By Song Shengxia Source:Global Times Published: 2014-2-23 23:08:01

Economic growth of between 7 and 8 percent is suitable for China and would also support the growth and sustainability of the global economy, China's central bank governor said at a G20 meeting in Sydney over the weekend.

China economic slowdown last year was partly due to rising costs as a result of increased emphasis on combating pollution as well as the negative impact of short-term economic restructuring and reforms, Zhou Xiaochuan, governor of the People's Bank of China, said at the two-day G20 meeting of  finance ministers and central bank governors. All these efforts would support growth in the long run, Zhou said.

China will continue to push forward structural reforms and create home-grown drivers of economic growth, Zhou said, noting GDP growth of between 7 and 8 percent suits both China and the world economy.

Zhou did not give a specific forecast for 2014 GDP growth. 

"There are some concerns that China's economy may further decline in 2014, but such pessimism is not necessary," Xu Hongcai, head of the Department of Information under the China Center for International Economic Exchanges, a Beijing think tank, told the Global Times Sunday. 

Consumption will improve in 2014, Xu said, as the negative impact of anti-corruption campaigns and a crackdown on misuse of public funds ­levels off, allowing high-end merchants and restaurants to adjust toward better serving the common people.

Exports will also be better than last year as the economies of the US and Europe are improving, Xu said.

China's economy grew 7.7 percent in 2013, the same as 2012 and down from the last decade's average growth rate.

The government is due to announce its 2014 growth target at the annual sessions of the nation's legislative and consultative bodies in March.

"The government is likely to keep the growth target at about 7.5 percent this year but the actual growth is expected to remain between 7.5 and 8 percent," Tang Jianwei, a senior macroeconomic analyst at Bank of Communications in Shanghai, told the Global Times Sunday.

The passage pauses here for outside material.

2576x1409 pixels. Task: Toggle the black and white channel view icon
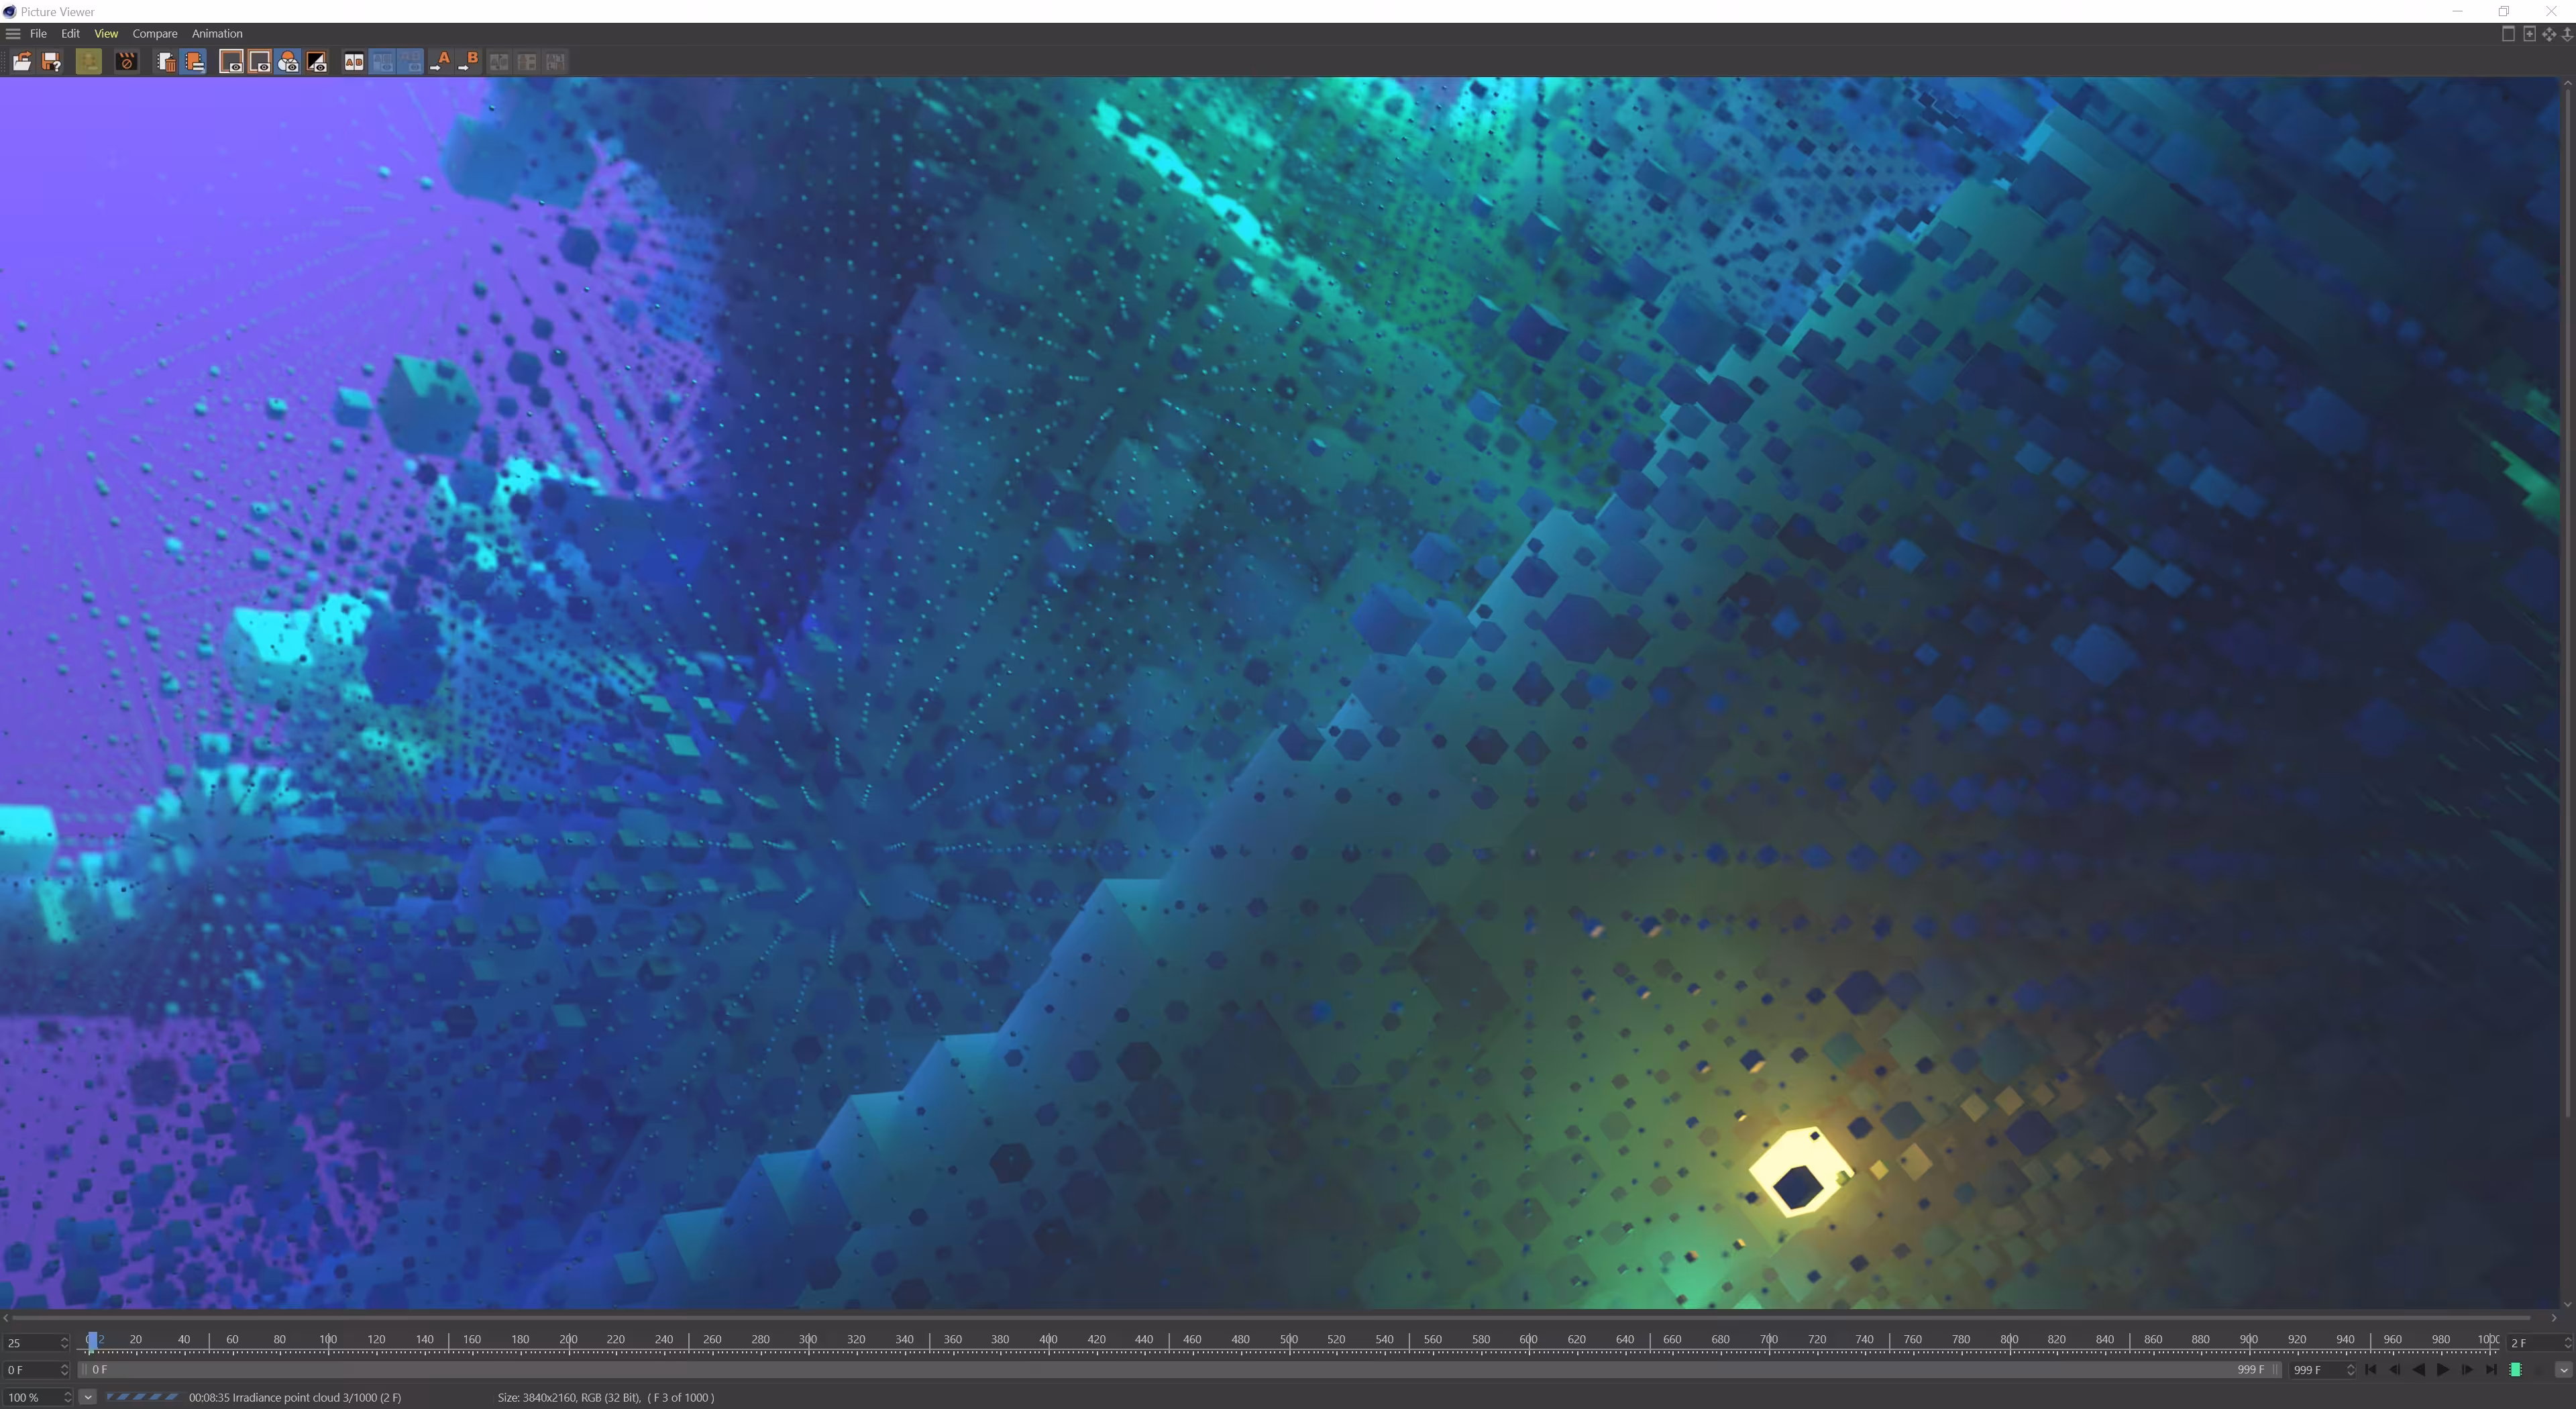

The three pillars of supporting economic growth ¬ consumption, investment and foreign trade - will improve in 2014 and the current low inflation rate will slightly pressure the economy, Xu said. 

Speaking about the impact of a slowdown in China's manufacturing on the global economy at the same meeting, Lou Jiwei, China's finance minister, said that manufacturing accounted for nearly 60 percent of China's GDP in the past, an unsustainable situation that created problems including pollution and overcapacity.

The portion of the manufacturing sector in GDP growth will continue to drop in the future as China strives to develop its service sector, Lou said.

Lou also told the Xinhua News Agency in Sydney on Sunday that the US withdrawal from its super-loose monetary policy is good for China as it shows the US economy is improving. 

China will remain unaffected by the short-term liquidity problems created by the US exit, he believed.